“By Jove, you’re right, Cetchy. You’ve taken the length of Nick’s foot and no mistake. Well, you see now why they call the place Hangman’s Wood, but that isn’t all. They say the chap walks—his ghost, you know—just as they found him hanging—all black in the face, with his eyes starting out of his head, and round his neck a bit of the rope that hung him. By the way, that would be a nice sort of thing for us to meet stalking down the sides of the wood when we were in there, eh, Cetchy?”

The other made no reply. Wide-eyed, he was taking in every word of the story. Haviland went on.

“It sounds like a lot of humbug, but the fact remains that more than one of the keepers has met with a mortal scare in that very place, and I’ve even heard of one chucking up his billet rather than go into the wood anywhere near dusk even, and the rum thing about it too is that it never gets poached: and you’d think if there was a safe place to poach that’d be it. Yet it doesn’t. Come on now. I got a lot out of it the season before last, and we ought to get something good to-day.”

Keeping well under cover of the hedges the two moved quickly along. Then, as they neared the wood, with a “whirr” that made both start, away went a cock-pheasant from the hedge-row they were following—springing right from under their feet. Another and another, and yet another winging away in straight powerful flight, uttering a loud alarmed cackle, and below, the white scuts of rabbits scampering for the burrows in the dry ditch which skirted the covert.

“Confound those beastly birds! What a row they kick up!” whispered Haviland wrathfully as he watched the brilliantly plumaged cocks disappearing among the dark tree tops in front. “Come along, though. I expect it’s all right.”

“There you are,” he went on disgustedly, as they stood in the ride formed by the enclosing hedge of the first line of trees. “‘Trespassers will be prosecuted with the utmost rigour of the law.’ Nice free country this, eh, Cetchy?”

The notice board, nailed some seven or eight feet from the ground, stared them in the face. But Haviland was used to such.

Cautiously, noiselessly, they stole in and out among the trees, one eye and ear keenly alert for that which they sought, the other for indication of possible human, and therefore hostile, presence.
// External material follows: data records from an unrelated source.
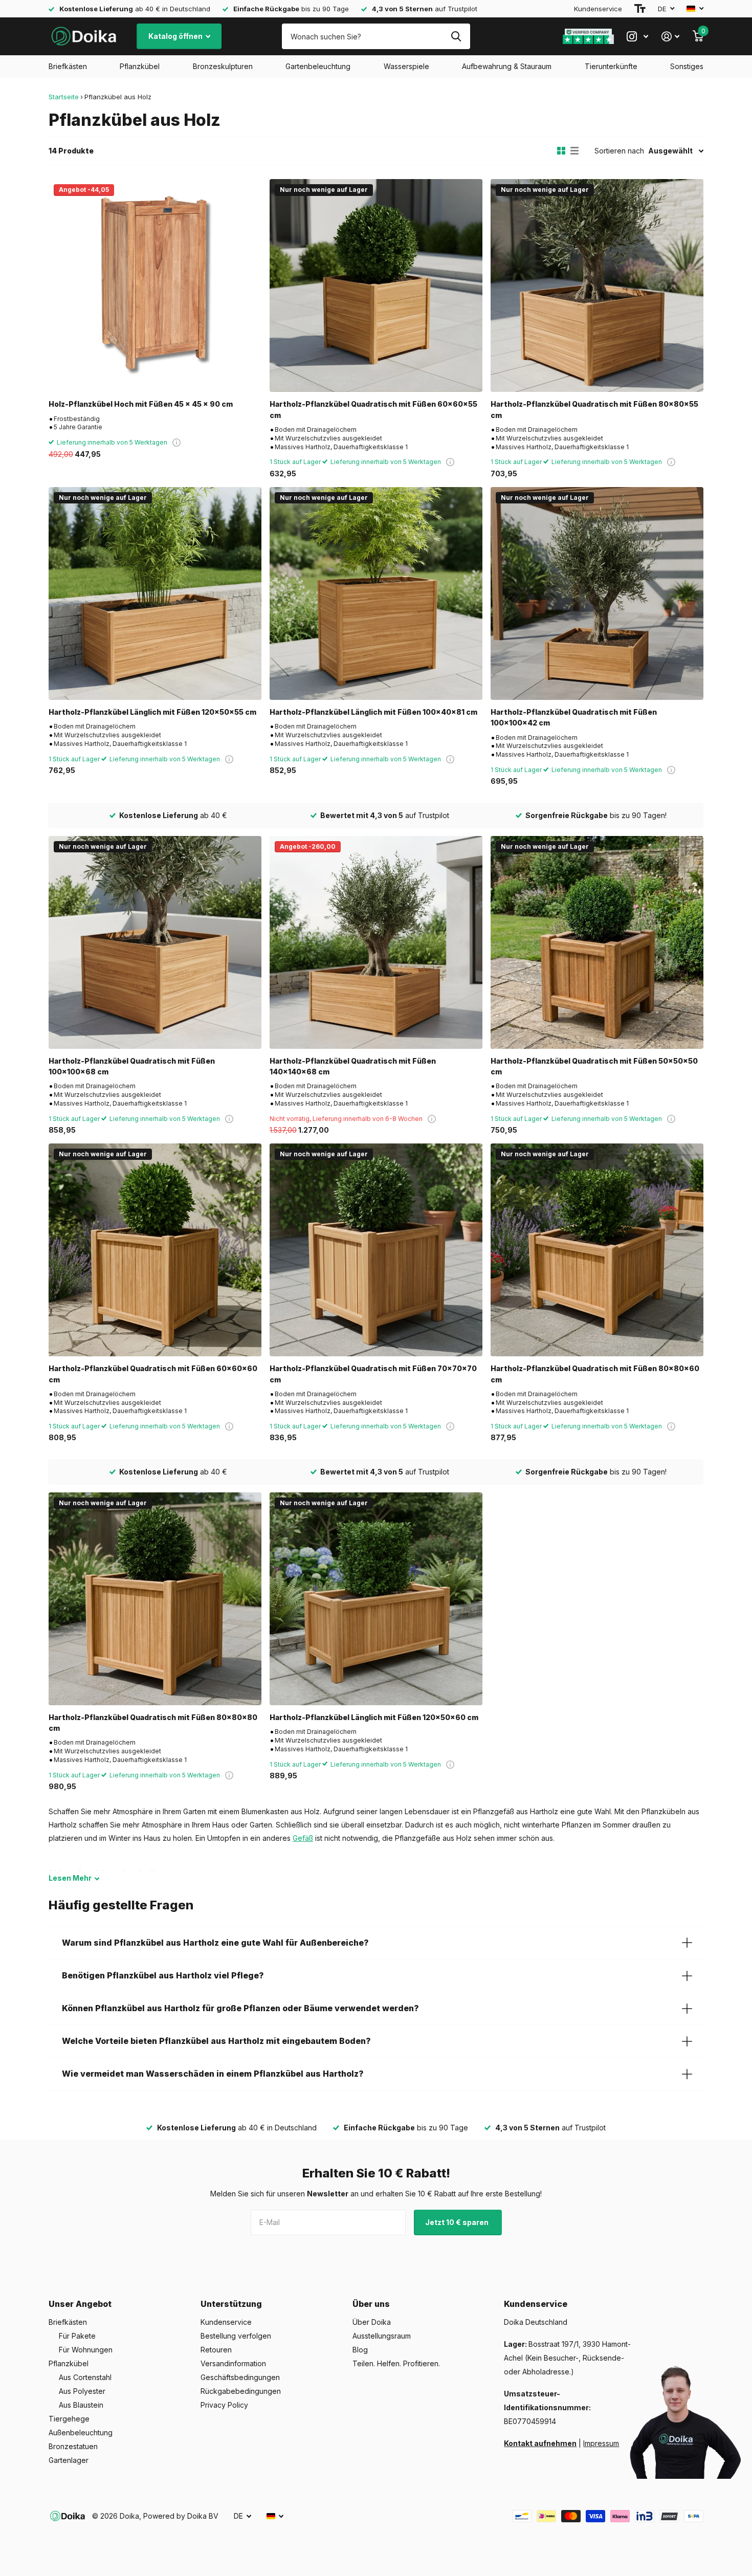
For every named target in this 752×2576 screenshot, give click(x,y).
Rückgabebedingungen (241, 2391)
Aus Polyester (82, 2391)
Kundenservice (598, 9)
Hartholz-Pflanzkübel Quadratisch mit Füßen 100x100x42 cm (574, 717)
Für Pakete (77, 2335)
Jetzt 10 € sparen (457, 2222)
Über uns (371, 2304)
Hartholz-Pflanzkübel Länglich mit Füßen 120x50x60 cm (374, 1717)
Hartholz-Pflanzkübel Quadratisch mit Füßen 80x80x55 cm (594, 409)
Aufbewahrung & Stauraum (506, 66)
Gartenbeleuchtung (317, 66)
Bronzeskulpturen (223, 66)
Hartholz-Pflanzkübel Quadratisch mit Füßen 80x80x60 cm (595, 1373)
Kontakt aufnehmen (540, 2443)
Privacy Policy (224, 2405)
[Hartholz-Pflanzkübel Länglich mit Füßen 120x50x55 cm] (155, 593)
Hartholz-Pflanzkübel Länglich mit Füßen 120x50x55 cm (152, 712)
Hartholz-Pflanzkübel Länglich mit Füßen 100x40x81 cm (373, 712)
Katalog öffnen (176, 36)
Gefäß (303, 1838)
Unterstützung (231, 2304)
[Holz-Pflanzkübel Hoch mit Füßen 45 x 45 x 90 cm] (155, 285)
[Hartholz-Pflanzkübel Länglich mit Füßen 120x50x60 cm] (376, 1598)
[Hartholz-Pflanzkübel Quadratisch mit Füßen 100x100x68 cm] (155, 942)
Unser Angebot (80, 2304)
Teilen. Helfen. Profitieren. (396, 2363)
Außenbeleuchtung (81, 2432)
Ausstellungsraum (381, 2335)
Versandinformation (233, 2363)
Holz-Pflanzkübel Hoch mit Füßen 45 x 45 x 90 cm (141, 404)
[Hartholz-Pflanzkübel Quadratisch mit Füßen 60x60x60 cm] (155, 1249)
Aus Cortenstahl (85, 2377)
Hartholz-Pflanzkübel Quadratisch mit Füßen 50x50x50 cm (594, 1066)
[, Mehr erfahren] (637, 36)
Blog (360, 2349)
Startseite (64, 97)
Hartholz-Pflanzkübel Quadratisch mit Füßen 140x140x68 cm (353, 1066)
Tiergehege (69, 2418)
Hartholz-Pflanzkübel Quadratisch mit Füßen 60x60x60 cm (153, 1373)
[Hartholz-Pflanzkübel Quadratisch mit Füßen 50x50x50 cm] (597, 942)
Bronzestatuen (73, 2446)
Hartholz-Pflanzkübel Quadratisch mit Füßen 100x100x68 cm (132, 1066)
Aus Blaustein (81, 2405)
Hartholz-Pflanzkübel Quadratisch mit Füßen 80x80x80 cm (153, 1722)
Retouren (216, 2349)
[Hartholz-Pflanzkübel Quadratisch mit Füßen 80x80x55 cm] (597, 285)
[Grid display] (561, 151)
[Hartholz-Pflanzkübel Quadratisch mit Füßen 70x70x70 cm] (376, 1249)
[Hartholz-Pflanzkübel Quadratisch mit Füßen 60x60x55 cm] (376, 285)
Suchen (456, 36)
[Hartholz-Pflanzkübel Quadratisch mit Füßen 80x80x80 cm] (155, 1598)
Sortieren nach (619, 150)
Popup (176, 442)
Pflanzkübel (140, 66)
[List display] (574, 151)
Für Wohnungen (86, 2349)
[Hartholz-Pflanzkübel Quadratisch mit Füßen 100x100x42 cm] (597, 593)
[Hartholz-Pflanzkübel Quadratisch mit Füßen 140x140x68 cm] (376, 942)
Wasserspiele (406, 66)
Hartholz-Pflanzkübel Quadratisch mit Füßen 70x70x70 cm (373, 1373)
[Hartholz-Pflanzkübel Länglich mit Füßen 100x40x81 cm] (376, 593)
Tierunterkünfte (611, 66)
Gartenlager (69, 2460)
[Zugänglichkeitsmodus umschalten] (640, 8)
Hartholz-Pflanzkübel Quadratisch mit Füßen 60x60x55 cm (373, 409)
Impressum (601, 2443)
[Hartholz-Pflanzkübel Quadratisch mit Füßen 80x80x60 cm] (597, 1249)
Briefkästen (68, 66)
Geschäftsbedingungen (240, 2377)
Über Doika (371, 2322)
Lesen (70, 1878)
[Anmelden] (670, 36)
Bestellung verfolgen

The shower had ceased, but the odour of newly watered herbage hung moist upon the air, mingling with the scent of the firs, and the fungus-like exhalations of rotten and mouldering wood. A semi-twilight prevailed, the effect of the heavy foliage, and the cloud-veiled and lowering sky—and the ghostly silence was emphasised rather than disturbed every now and then by the sudden flap-flap of a wood-pigeon’s wings, or the stealthy rustle in the undergrowth as a rabbit or pheasant scuttled away.

“Look, Cetchy,” whispered Haviland. “This is the place where they found the chap hanging.”

Right in the heart of the wood they were, and at this spot two ridges intersected each other. A great oak limb reached across this point like a huge natural gallows beam.